Interest rates have been surging recently, with the benchmark U.S. 10-year Treasury note yield hitting levels not seen in nearly seven years. Certain stocks have track records of strong returns when rates rise.
The yield broke above 3.1 percent on Wednesday for the first time since 2011. Investors have been selling Treasurys (prices move inversely to yields) amid fears that rising inflation could lead the Federal Reserve to tighten monetary policy faster than the market is expecting.
If rates keep rising over the next three months, buying shares of Dow Jones industrial average members Goldman Sachs, Microsoft and Visa could be profitable trades. Those three stocks returned at least 12.1 percent on average during three-month periods when rates were surging, according to data from Kensho, a hedge fund analytics tool.

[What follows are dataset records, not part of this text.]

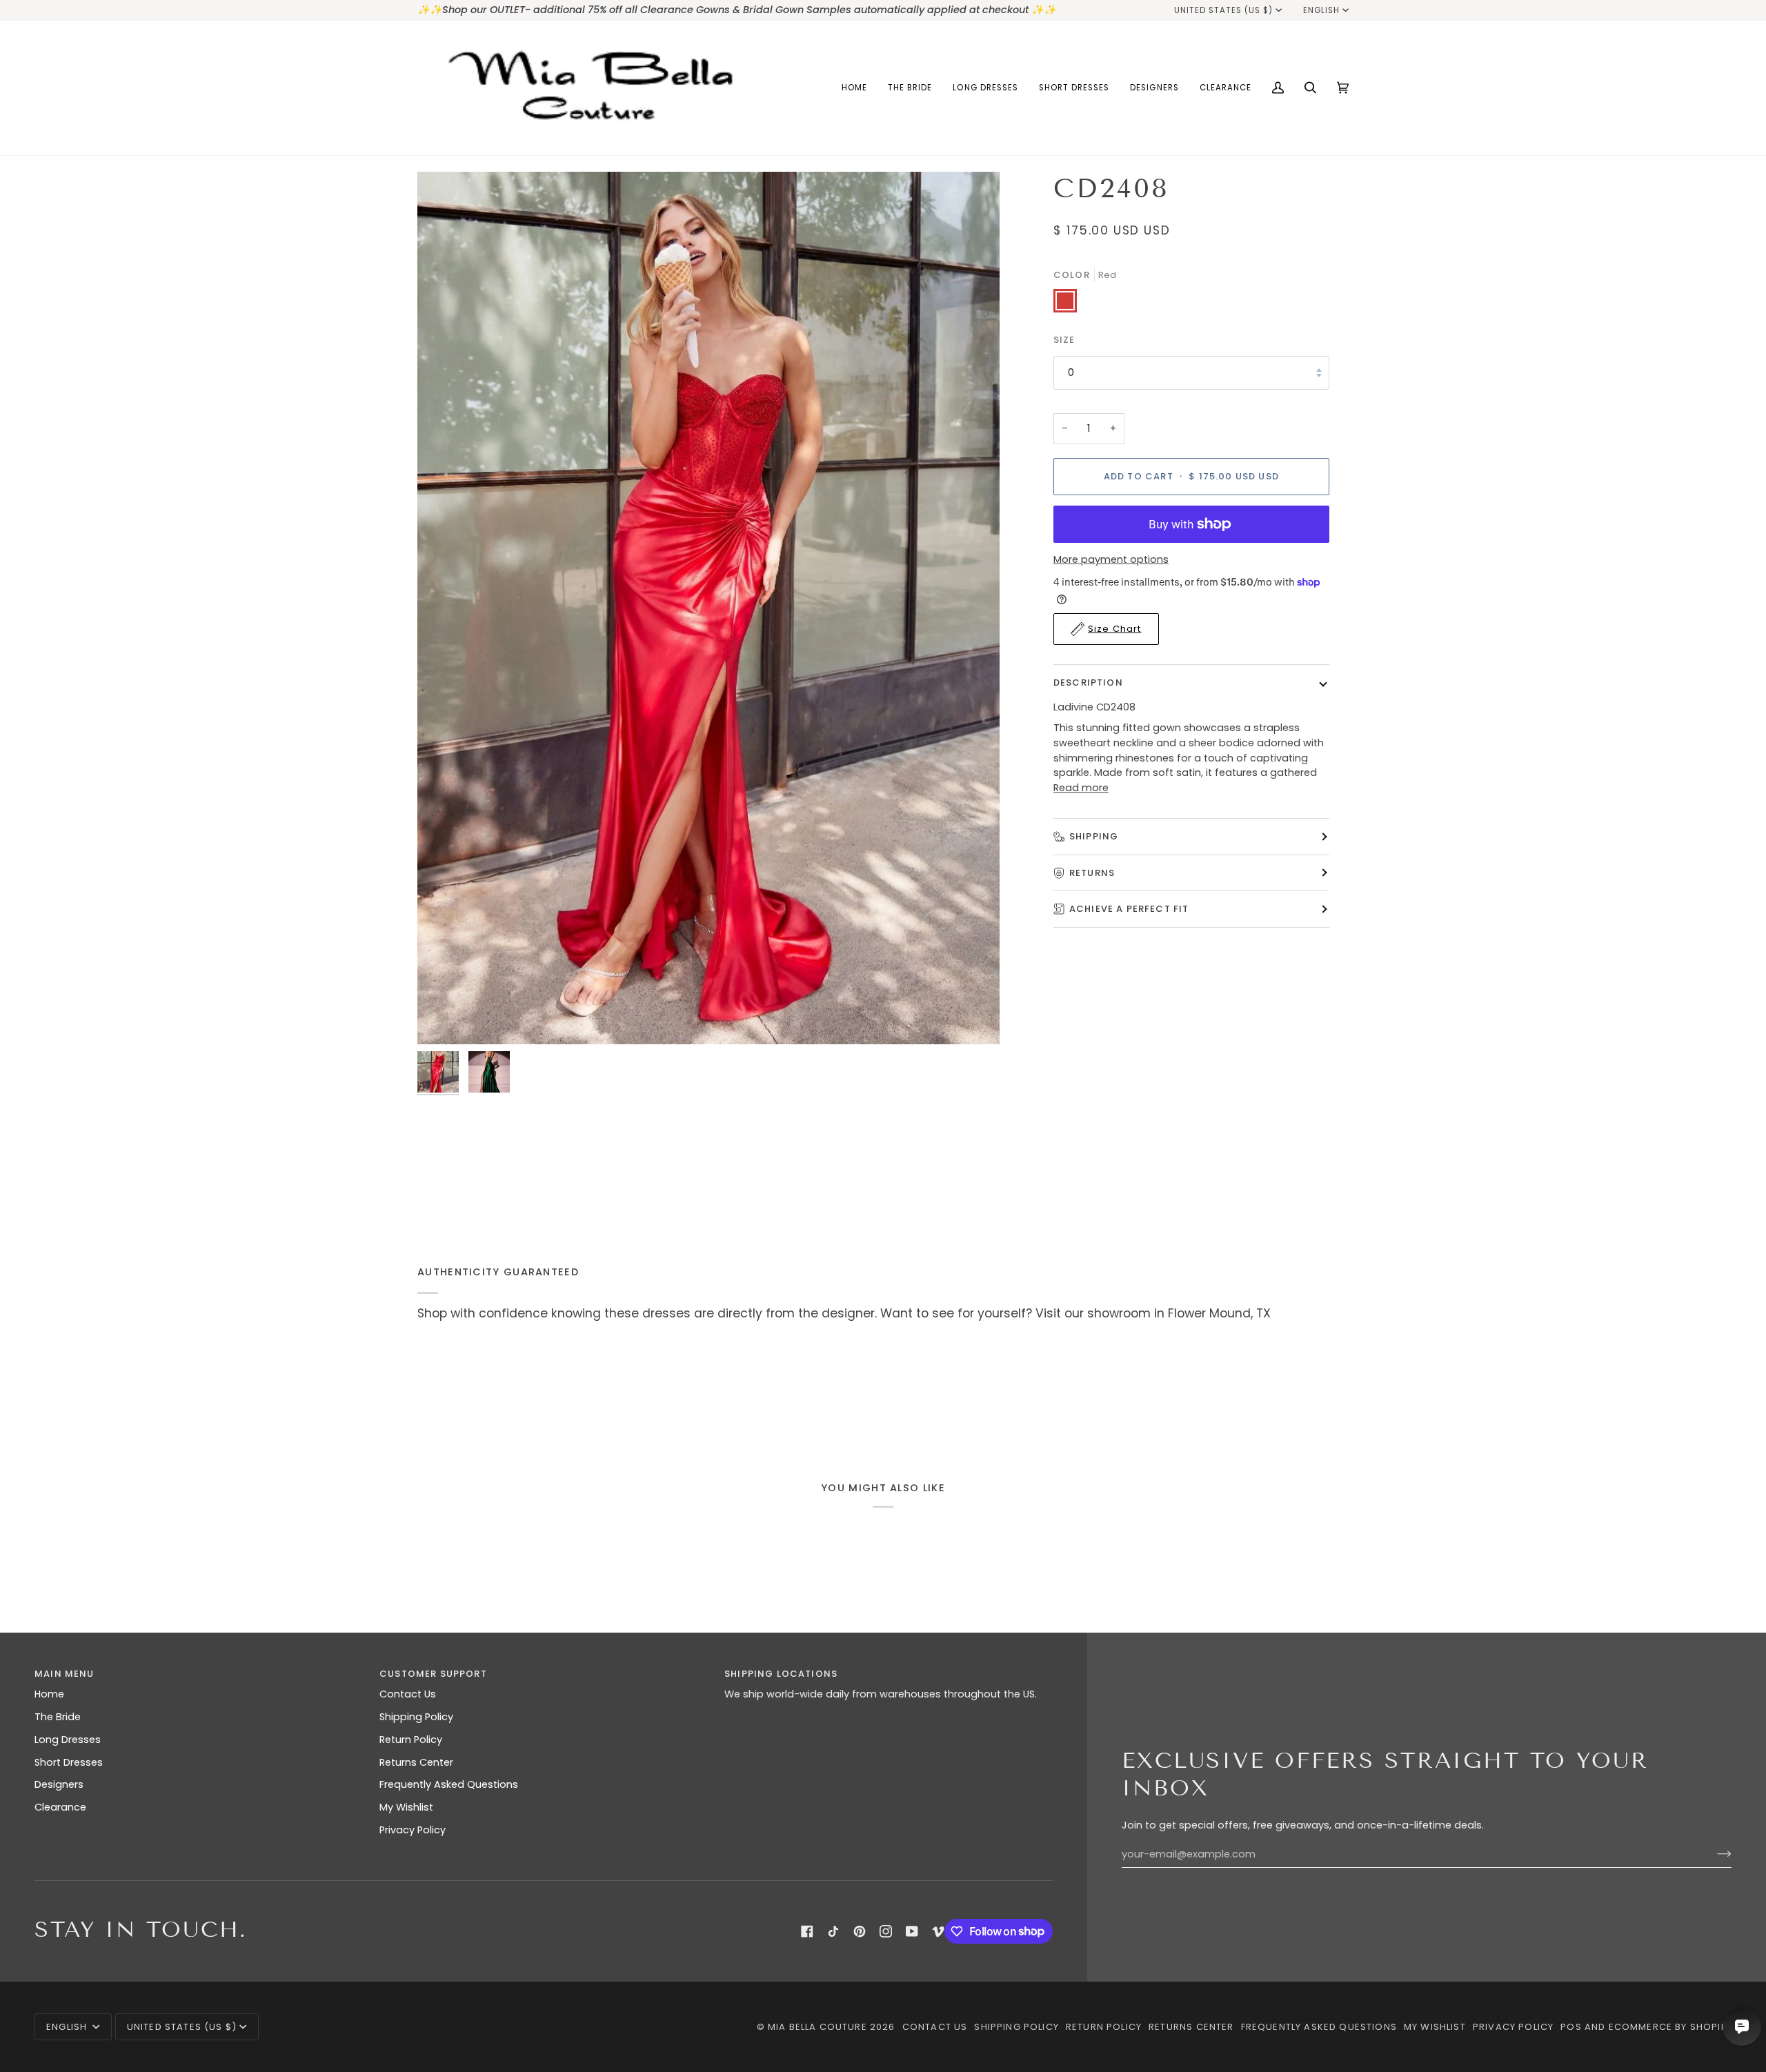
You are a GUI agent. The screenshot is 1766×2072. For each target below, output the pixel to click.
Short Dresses (68, 1762)
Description (1088, 682)
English (1321, 10)
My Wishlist (406, 1807)
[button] (909, 88)
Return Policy (410, 1739)
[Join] (1713, 1854)
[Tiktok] (833, 1931)
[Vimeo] (938, 1931)
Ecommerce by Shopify (1670, 2026)
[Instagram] (886, 1931)
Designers (58, 1784)
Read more (1081, 788)
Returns (1092, 872)
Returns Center (416, 1762)
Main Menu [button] (64, 1673)
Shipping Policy (416, 1717)
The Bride (57, 1717)
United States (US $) (1223, 10)
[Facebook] (807, 1931)
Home (49, 1694)
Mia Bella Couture (817, 2026)
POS (1571, 2026)
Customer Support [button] (433, 1673)
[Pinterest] (859, 1931)
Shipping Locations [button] (780, 1673)
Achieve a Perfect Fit (1129, 908)
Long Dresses (67, 1739)
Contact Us (407, 1694)
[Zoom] (708, 608)
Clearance (60, 1807)
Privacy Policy (412, 1830)
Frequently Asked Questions (448, 1784)
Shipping (1093, 836)
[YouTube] (912, 1931)
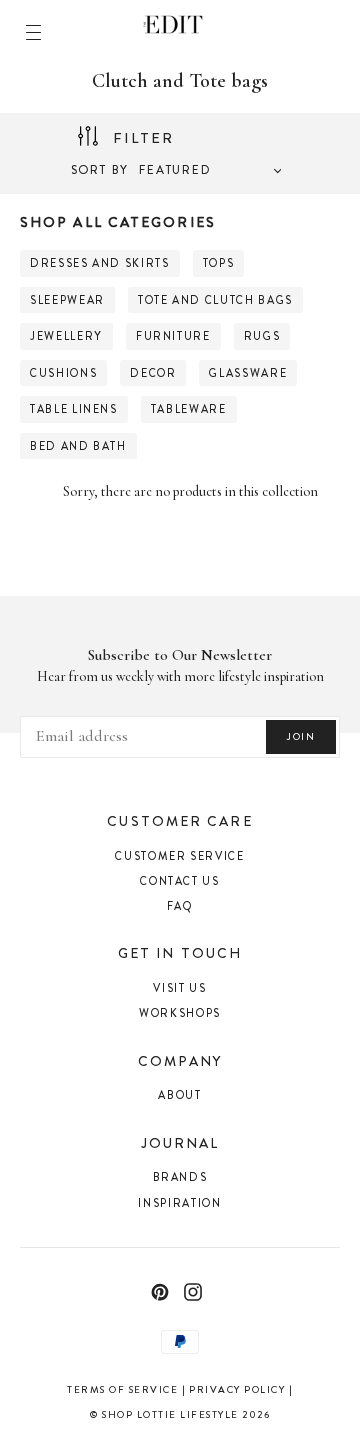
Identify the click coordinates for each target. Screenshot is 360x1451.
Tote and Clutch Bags (215, 300)
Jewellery (66, 336)
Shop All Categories (118, 222)
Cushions (63, 373)
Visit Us (179, 988)
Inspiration (179, 1203)
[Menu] (33, 32)
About (179, 1095)
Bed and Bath (78, 446)
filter (146, 138)
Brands (180, 1177)
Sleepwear (67, 300)
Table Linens (74, 409)
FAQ (180, 906)
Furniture (173, 336)
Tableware (189, 409)
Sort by (100, 170)
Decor (153, 373)
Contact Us (180, 881)
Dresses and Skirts (100, 263)
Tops (219, 263)
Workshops (180, 1013)
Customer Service (179, 856)
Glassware (248, 373)
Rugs (262, 336)
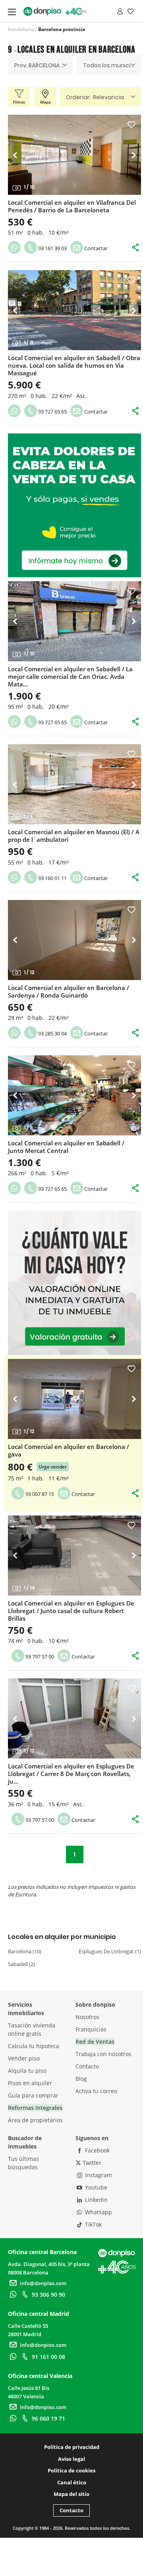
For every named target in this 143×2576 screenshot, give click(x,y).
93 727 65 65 (52, 411)
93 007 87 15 (39, 1494)
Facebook (96, 2150)
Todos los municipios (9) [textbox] (112, 65)
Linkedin (95, 2200)
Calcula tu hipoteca (33, 2046)
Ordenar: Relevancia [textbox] (95, 97)
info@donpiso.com (43, 2283)
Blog (81, 2078)
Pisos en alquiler (30, 2083)
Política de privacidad (71, 2447)
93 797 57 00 (39, 1656)
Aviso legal (71, 2458)
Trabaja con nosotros (103, 2054)
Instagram (97, 2175)
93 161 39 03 (52, 248)
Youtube (95, 2187)
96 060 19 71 (48, 2418)
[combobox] (40, 65)
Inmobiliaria (21, 29)
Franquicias (90, 2029)
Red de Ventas (94, 2041)
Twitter (91, 2162)
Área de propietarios (35, 2120)
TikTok (92, 2224)
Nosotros (87, 2017)
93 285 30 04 (52, 1033)
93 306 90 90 (48, 2294)
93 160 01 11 (52, 878)
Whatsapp (97, 2212)
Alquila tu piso (27, 2070)
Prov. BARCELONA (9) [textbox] (41, 65)
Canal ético (71, 2482)
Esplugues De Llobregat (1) (110, 1951)
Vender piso (24, 2058)
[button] (17, 155)
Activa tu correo (96, 2091)
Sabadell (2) (21, 1964)
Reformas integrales (35, 2107)
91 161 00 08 (48, 2356)
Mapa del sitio (71, 2494)
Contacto (87, 2066)
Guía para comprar (33, 2095)
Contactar (95, 248)
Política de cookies (71, 2470)
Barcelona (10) (24, 1951)
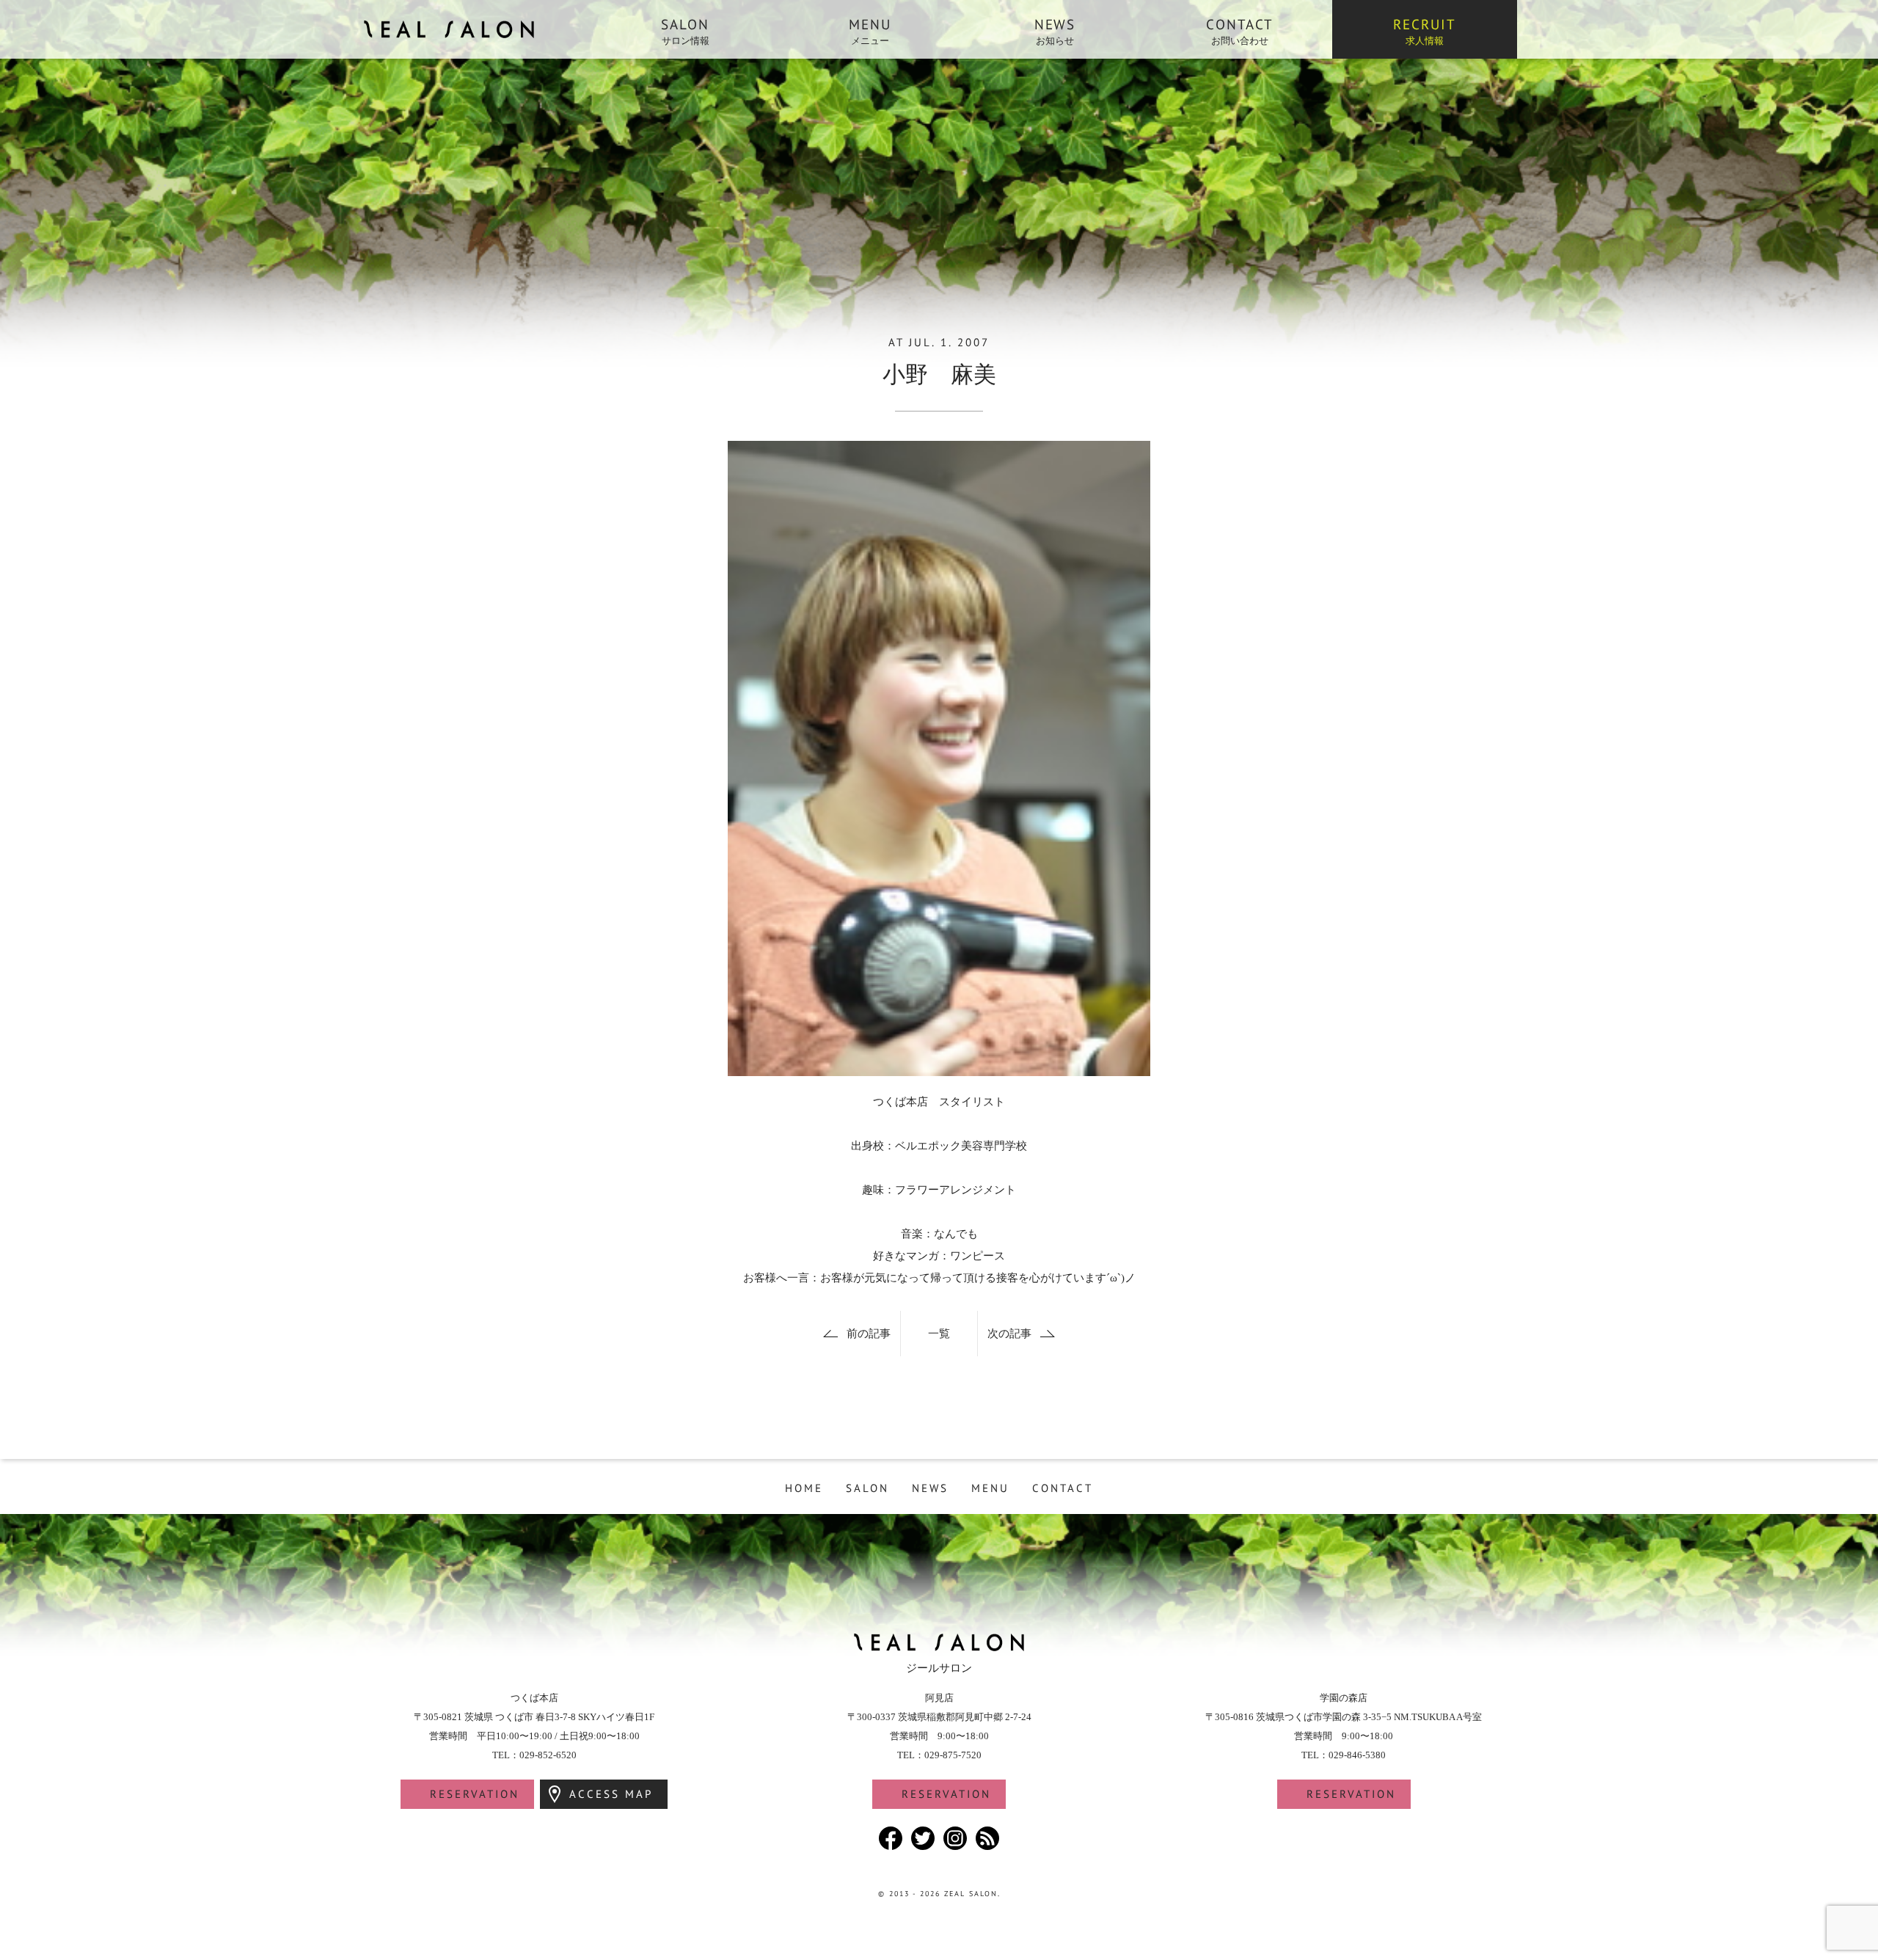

Apple and J.P. Morgan Chase are also big winners when rates jump, averaging returns of 11.8 percent and 10.9 percent in three months, respectively. The Dow, meanwhile, averages returns of 4.8 percent.
(The CNBC Kensho search used the iShares 20+ Year Treasury Bond ETF as a proxy for the bond market. The search looked at periods of time when this ETF fell more than 5 percent in three months. Since bond prices move inversely to bond yields, this would correlate with an environment of rising rates.)
Meanwhile, General Electric and Walmart are among the Dow stocks that are the biggest laggards when rates jump. GE averages a loss of 1 percent during three-month periods of rising rates, Kensho data show, while Walmart averages a slight return of 0.3 percent. American Express, Coca-Cola and Procter & Gamble average returns of at least 1.7 percent, below the Dow's average returns during a surge in rates.
Disclosure: NBCUniversal was a minority investor in Kensho prior to the firm being acquired by S&P.